WHAT YOU ARE ASKED TO DO = If a line in the data holds "notifications", copy that line out in full.

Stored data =

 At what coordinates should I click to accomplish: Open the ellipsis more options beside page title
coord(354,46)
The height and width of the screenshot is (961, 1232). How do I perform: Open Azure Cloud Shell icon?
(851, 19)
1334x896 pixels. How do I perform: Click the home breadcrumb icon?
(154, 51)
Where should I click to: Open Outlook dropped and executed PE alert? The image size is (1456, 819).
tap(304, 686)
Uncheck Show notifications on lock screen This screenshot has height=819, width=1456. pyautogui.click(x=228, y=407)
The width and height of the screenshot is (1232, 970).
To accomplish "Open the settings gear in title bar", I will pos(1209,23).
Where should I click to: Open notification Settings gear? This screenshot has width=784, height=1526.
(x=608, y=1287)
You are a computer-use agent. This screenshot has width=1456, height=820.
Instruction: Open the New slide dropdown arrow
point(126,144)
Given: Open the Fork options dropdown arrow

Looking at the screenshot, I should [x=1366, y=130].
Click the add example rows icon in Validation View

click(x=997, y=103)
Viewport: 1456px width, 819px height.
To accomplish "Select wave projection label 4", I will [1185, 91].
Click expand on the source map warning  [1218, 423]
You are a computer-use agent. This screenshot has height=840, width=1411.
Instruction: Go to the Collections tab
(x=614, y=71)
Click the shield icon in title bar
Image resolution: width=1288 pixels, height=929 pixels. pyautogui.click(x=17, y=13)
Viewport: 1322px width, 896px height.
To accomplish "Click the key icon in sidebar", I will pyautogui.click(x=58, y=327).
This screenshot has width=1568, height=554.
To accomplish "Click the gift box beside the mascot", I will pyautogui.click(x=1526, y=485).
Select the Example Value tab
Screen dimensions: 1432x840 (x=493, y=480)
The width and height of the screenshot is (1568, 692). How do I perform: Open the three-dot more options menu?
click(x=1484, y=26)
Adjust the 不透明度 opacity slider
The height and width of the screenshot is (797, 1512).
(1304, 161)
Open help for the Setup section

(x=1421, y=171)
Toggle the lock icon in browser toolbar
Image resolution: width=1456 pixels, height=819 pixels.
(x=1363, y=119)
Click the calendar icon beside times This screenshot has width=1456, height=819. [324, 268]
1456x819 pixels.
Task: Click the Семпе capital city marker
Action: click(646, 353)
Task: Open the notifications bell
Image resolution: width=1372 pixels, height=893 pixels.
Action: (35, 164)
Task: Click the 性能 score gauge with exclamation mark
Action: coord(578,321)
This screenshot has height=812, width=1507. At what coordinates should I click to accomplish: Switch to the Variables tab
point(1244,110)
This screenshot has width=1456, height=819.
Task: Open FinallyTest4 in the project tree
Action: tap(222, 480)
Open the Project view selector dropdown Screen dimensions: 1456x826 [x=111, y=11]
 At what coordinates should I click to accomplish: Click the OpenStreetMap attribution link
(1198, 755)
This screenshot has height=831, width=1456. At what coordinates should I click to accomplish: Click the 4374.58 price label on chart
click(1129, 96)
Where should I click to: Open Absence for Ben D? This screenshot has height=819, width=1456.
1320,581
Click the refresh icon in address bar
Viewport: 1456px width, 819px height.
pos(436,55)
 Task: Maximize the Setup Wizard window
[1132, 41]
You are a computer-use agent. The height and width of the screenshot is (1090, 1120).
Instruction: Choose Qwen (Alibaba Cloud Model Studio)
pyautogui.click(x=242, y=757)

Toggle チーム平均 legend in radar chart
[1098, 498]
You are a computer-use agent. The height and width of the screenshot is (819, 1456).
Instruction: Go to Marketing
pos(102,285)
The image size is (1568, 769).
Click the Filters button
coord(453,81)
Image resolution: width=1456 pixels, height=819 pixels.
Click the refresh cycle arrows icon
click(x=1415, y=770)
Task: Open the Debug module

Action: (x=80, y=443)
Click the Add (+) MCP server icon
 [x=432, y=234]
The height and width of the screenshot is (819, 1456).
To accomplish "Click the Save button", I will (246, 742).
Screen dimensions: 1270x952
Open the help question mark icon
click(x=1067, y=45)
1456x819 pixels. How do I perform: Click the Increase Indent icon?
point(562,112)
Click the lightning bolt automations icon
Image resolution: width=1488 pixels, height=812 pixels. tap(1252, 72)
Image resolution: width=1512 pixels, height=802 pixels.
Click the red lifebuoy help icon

FINAL ANSWER =
Uncheck Show notifications on lock screen This screenshot has height=819, width=1456. pyautogui.click(x=228, y=407)
Task: Open the notifications bell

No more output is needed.